Quelle: Bettina Preussner

Marburg. Zweihundert Gäste saßen schon lange vor Beginn des Konzertes erwartungsvoll in der Pauluskirche. Dann endlich trat der Marburger Chor „Hessen vokal“ mit seinem Dirigenten Uwe Henkhaus auf. Das Ensemble stellte sich an drei Seiten des Raumes auf und sang von hier aus ein stimmungsvolles englisches Lied. So erfüllte der Klang die ganze Kirche – ein schöner Effekt zum Auftakt des abwechslungsreichen Konzertabends.

Von Anfang an vermittelte 
„Hessen vokal“ viel Freude, Engagement und Leidenschaft. Die Sängerinnen und Sänger brachten einen runden, harmonischen und ansprechenden Klang hervor und wirkten locker und entspannt. Dass die Intonation vor allem in den hohen Lagen nicht immer ganz sicher gelang, fiel da nicht weiter ins Gewicht.

Auf melancholischer Weltreise

„Wir präsentieren eine Mischung aus Pop, Jazz und allem, was sich nicht einordnen lässt“, erklärte eine Sängerin zu Beginn. Mit dem bekannten Popsong „Angels“ von Robbie Williams startete der Chor in den Abend. Ebenfalls aus der Popecke stammte das Stück „Don‘t stop me now“ von Queen, bei dem richtig Stimmung in der Kirche aufkam.
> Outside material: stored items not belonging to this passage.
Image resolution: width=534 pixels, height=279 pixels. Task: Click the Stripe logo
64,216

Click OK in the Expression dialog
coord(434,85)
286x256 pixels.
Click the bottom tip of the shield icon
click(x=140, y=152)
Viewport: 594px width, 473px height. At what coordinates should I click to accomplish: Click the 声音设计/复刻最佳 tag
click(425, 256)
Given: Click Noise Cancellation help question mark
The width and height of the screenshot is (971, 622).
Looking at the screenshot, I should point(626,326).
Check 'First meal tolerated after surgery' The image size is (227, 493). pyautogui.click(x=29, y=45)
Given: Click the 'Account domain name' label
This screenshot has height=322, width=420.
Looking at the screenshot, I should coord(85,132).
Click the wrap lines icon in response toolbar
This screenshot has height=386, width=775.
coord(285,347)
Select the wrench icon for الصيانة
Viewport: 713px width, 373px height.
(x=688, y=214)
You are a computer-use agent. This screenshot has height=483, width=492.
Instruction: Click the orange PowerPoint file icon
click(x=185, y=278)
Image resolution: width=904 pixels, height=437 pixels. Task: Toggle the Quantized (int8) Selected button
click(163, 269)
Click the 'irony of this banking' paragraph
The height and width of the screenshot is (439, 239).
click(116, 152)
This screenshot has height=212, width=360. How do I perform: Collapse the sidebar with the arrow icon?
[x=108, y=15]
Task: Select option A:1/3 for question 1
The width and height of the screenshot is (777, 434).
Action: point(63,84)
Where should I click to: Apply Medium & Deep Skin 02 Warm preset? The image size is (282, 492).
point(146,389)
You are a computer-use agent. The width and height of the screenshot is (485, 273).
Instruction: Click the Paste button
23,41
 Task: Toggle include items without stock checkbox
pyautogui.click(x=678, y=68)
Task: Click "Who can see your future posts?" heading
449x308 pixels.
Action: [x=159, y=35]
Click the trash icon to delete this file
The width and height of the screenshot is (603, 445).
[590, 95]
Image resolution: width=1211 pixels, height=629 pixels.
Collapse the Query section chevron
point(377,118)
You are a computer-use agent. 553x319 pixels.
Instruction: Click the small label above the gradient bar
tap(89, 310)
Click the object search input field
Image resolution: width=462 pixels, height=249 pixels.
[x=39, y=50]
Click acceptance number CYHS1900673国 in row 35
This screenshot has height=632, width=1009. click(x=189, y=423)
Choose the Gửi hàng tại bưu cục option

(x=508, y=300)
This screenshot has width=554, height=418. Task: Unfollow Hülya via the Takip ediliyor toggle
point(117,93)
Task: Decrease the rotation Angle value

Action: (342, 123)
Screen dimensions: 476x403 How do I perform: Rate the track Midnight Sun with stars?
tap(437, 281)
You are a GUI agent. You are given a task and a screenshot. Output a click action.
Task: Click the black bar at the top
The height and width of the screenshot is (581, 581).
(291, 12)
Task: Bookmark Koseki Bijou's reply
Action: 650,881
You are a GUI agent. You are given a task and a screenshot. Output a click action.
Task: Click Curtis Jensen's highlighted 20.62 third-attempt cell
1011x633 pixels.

Eine kleine Weltreise unternahm der Chor dann mit einem melancholischen Tango aus Argentinien und dem kubanischen Lied „Das blaue Einhorn“. Mit der flott gesungenen 70er-Jahre-Schnulze „Eine neue Liebe ist wie ein neues Leben“ von Jürgen Marcus ging die erste Hälfte des Konzertes zu Ende.

Die ersten geistlichen Stücke erklangen im zweiten Teil des Abends mit dem Wiesbadener Frauenchor „Cantando Cantabile“. Das relativ kleine Ensemble zauberte einen vollen, hellen und glasklaren Klang und sang sehr sicher und mit ausgefeilter Dynamik. Los ging es mit dem eindrucksvollen „Laudate Dominum“, des 1936 geborenen Colin Mawby, der zu den bekanntesten zeitgenössischen Komponisten sakraler Musik zählt.

Die weite Landschaft Norwegens

Danach erklang ein „Psalm zum Tanzen“, ein fröhliches und mitreißendes Stück, bei dem sich die Sängerinnen geschmeidig im Rhythmus wiegten und dazu in die Hände klatschten. Dabei wurden sie 
von ihrem Dirigenten Ernie Rhein temperamentvoll angefeuert.

In einem zweiten Block erklangen Lieder aus verschiedenen Ländern, unter anderem aus Deutschland, Norwegen und Bulgarien. Darunter war auch ein verträumtes Stück von Ola Gjeilo, der 1978 geboren wurde, in dem der norwegische Komponist die weite Landschaft in seiner Heimat besingt.

Mit tosendem Beifall bedankten sich die begeisterten Zuschauer bei allen Sängerinnen und Sängern für den gelungenen Konzertabend.